Like Annex G (air-gap) and Annex J (Branch Office), the attestation is produced before the run and re-validated at the end. Drift between expected and observed dials blocks the run in production gating.

Consequences

Positive

  • Vendor comparisons become tractable. Same 5 profile names across FTD, Palo Alto, Fortinet, Check Point. Customer-facing reports publish numbers under each profile so the dial-cost is a chart row, not buried in body text.
  • RFC 9411 alignment is a tactical win available now. Annex K publishes the RFC 9411 §6 feature subset for every run. Customers cross-referencing with a NetSecOPEN-certified vendor report (e.g. FPR-3105) get the comparison without a translation step.
  • Capacity planning gets the cost-of-each-dial broken out. Running minimalbalancedparanoid on the same plan answers "how much did TLS decrypt cost?" and "how much did adding IPS to TLS decrypt cost?" as discrete numbers.
  • Combined v4.6 plan (Branch Office × Inspection Profile) becomes a clean 2D matrix experiment without further design work — the two ADRs (0008 + this) are explicitly orthogonal so far as the test bed is concerned.

Negative

  • Every new vendor adds an apply/verify/rollback script. v4.5 is Cisco FTD only; v4.6 adds Palo Alto. Each vendor's dial mapping is bespoke, not derivable from the matrix. This is unavoidable — the alternative ("just send vendor configs verbatim") destroys the cross-vendor comparison story.
  • Per-vendor policy preset names are version-fragile. A vendor software upgrade can rename a built-in policy. Mitigation: the apply script resolves preset names to IDs at apply time and fails loudly on resolution miss; the verifier compares observed dial state, not observed preset names. So a vendor preset rename triggers a "preset not found, list of currently-shipped presets is X, Y, Z" error rather than a silent miscompare.
  • Initial implementation does not exercise the full RFC 9411 §6 matrix. DNS Security, WAF, DLP, CASB are deliberately deferred. Annex K must be honest about this — it lists every RFC 9411 §6 feature and marks deferred ones as "out of scope (this profile)" rather than implying coverage.

Neutral

  • Profile naming is not a published contract. Renaming is a one-time migration cost (scan catalog.yaml + dashboard UI strings). We commit to the 5-cardinality, not to the specific 5 strings, so if customer feedback shows "paranoid" reads pejoratively in a B2B context we can swap to "maximum" without ADR amendment.

Alternatives considered

Alternative A — Match vendor preset names verbatim (e.g. FTD's "Balanced")

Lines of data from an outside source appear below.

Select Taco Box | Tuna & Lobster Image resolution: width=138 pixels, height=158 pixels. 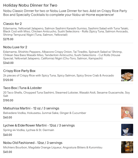(x=23, y=88)
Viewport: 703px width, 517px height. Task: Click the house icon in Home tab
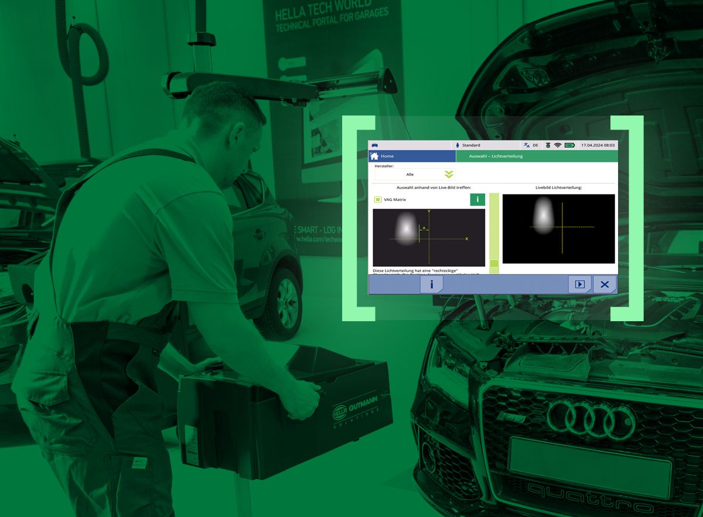pyautogui.click(x=374, y=157)
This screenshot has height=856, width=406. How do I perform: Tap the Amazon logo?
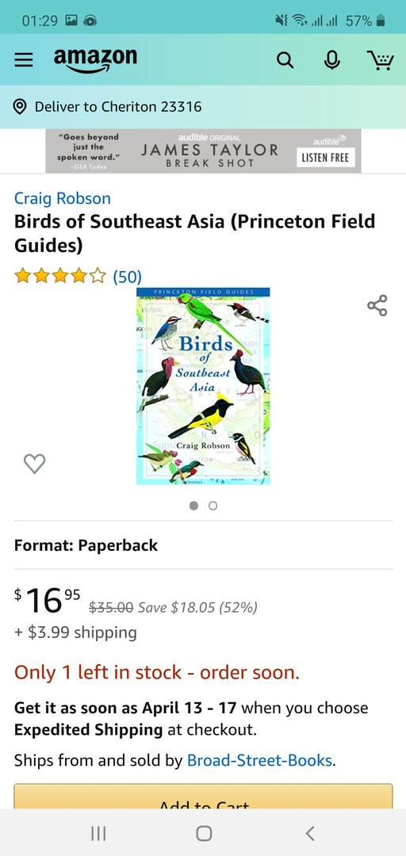95,60
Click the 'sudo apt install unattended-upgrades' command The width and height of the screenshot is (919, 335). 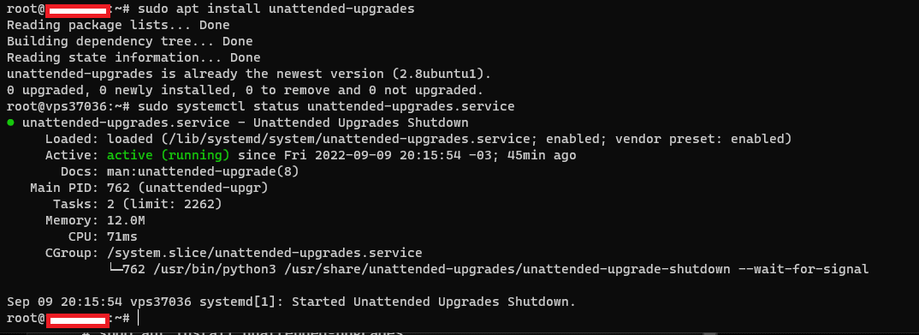click(276, 9)
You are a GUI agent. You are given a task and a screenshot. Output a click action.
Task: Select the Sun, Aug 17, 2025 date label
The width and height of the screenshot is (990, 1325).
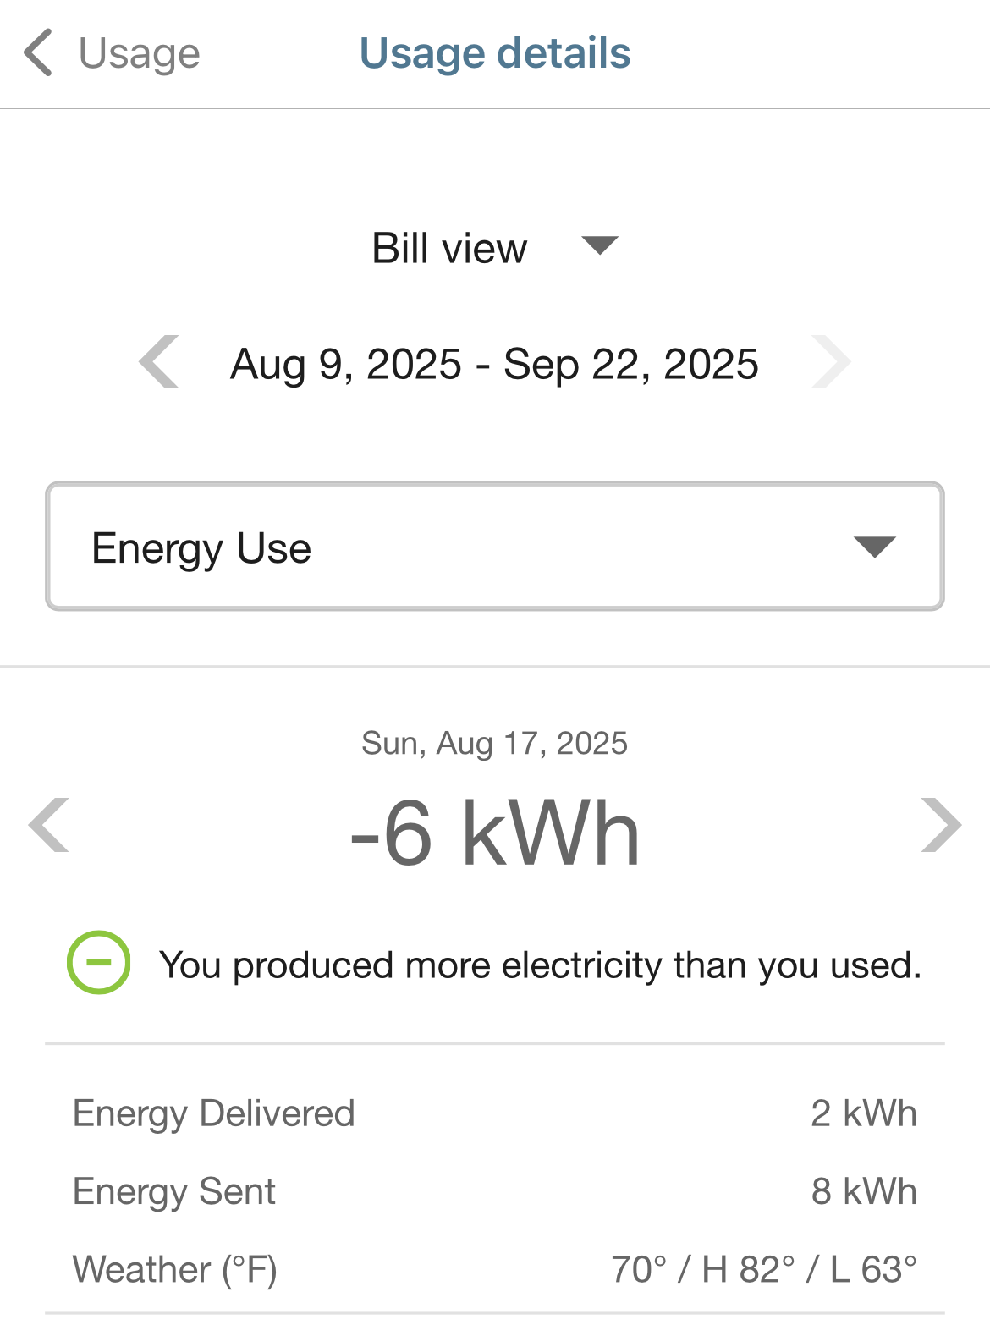point(494,744)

Reject. Locks the test bench to one vendor's vocabulary. A multi-vendor report becomes "FTD: Balanced; Palo Alto: Strict Security Profile" — unreadable for the customer. The whole point of the abstraction is to normalize across vendors.

Alternative B — Match RFC 9411 §6 verbatim (no named profiles, just dial flags)

Reject. RFC 9411 §6 is a 13-flag matrix without bundling, which means 2¹³ = 8192 valid combinations. Operator UX collapses; report comparison charts become combinatorially unreadable. The profiles are bundles that map onto §6 subsets — RFC alignment without the operator-facing combinatorial explosion.

Alternative C — Two profiles only (off / on)

Reject. "Inspection on" is not informationally distinct from current practice. The whole point is to publish which dials and the cost of each subset. Two profiles cannot represent the cost surface.

Alternative D — Operator-defined profiles (free-form YAML dial sets)

Reject for v4.5; reconsider for v5.x. Free-form profiles destroy cross-engagement comparison: each customer's bespoke profile is incomparable with every other. The named-five model produces a shared-vocabulary commons. v5.x can introduce a free-form profile type alongside the named five, with the explicit caveat that free-form profiles do not appear in cross-customer comparison charts.

Implementation references

  • scripts/ip-apply-ftd.sh — Cisco FTD profile apply (PR-B v4.5)
  • scripts/ip-verify-ftd.sh — Cisco FTD profile verify (PR-B v4.5)
  • scripts/ip-rollback-ftd.sh — Cisco FTD profile cleanup (PR-B v4.5)
  • dashboard/src/lib/test-plan-loader.ts — schema extension environment.inspection_profile (PR-C v4.5)
  • dashboard/src/lib/inspection-profile/index.ts — TS wrapper around the bash scripts (PR-C v4.5)
  • dashboard/src/lib/preflight/inspection-profile-checks.ts — preflight check (PR-C v4.5)
  • dashboard/templates/annex-k-inspection-profile.md.tmpl — report annex (PR-D v4.5)
  • dashboard/src/lib/preflight/environmental.ts — composer wiring (PR-D v4.5; module already exists from v4.4)
  • docs/INSPECTION_PROFILE.md (+ .pt-BR.md, .es.md) — Operator-facing methodology (this PR)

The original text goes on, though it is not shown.